TO DO →
The records below are to be transcribed exactly, with the pictures removed.

DATA SUPPLIED →

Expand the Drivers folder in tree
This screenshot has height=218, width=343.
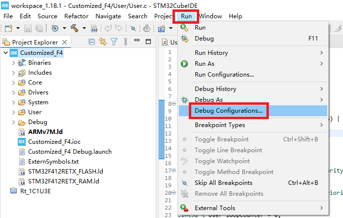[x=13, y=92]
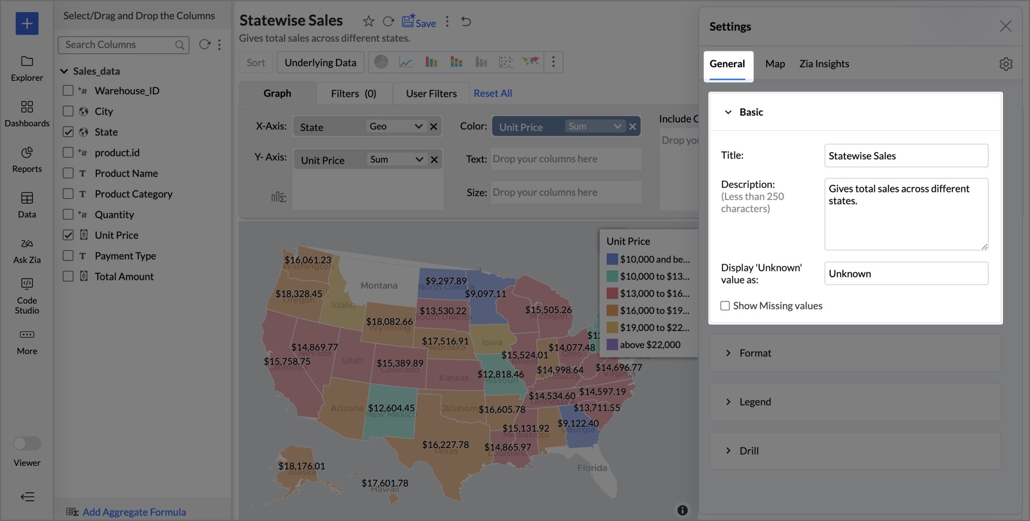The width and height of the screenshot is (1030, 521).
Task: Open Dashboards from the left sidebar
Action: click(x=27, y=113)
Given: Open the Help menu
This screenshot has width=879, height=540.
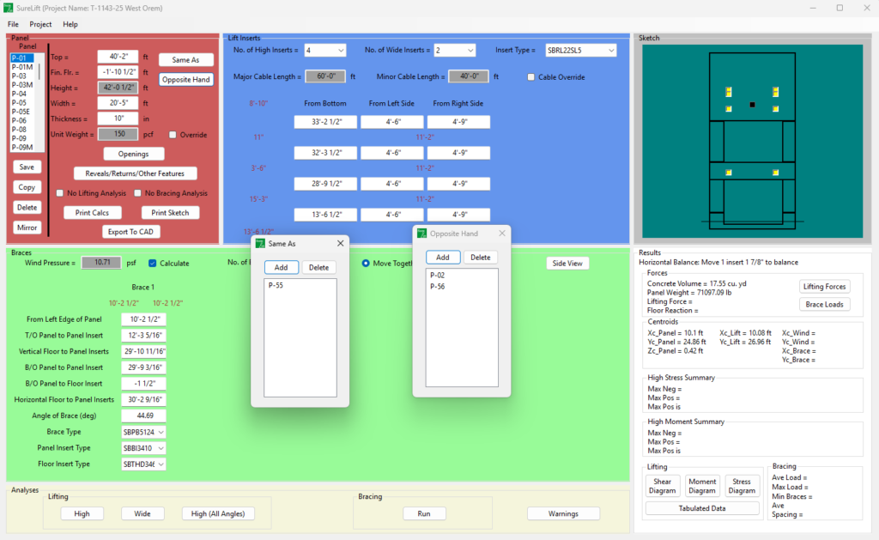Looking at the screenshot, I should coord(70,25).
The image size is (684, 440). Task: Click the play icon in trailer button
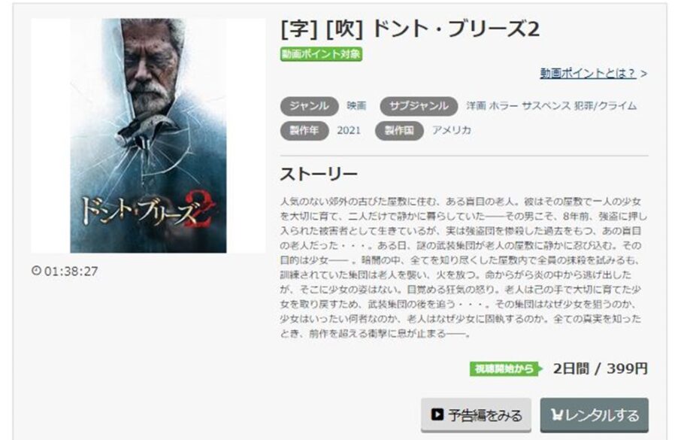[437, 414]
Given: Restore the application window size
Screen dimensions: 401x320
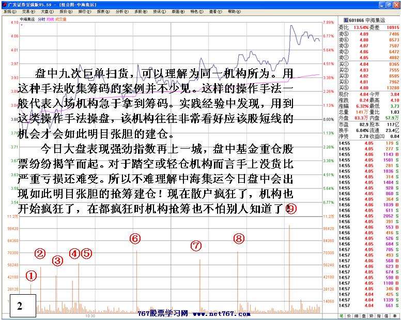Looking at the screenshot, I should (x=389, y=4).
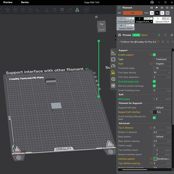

RESPONSE TO THE EXERCISE →
Expand the Drivers folder in tree
This screenshot has height=218, width=343.
[x=13, y=92]
The width and height of the screenshot is (1030, 521).
Task: Open Dashboards from the left sidebar
Action: click(x=27, y=113)
Given: Open the Help menu
This screenshot has width=879, height=540.
Looking at the screenshot, I should coord(70,25).
The image size is (684, 440). Task: Click the play icon in trailer button
[437, 414]
Given: Restore the application window size
Screen dimensions: 401x320
Looking at the screenshot, I should (x=389, y=4).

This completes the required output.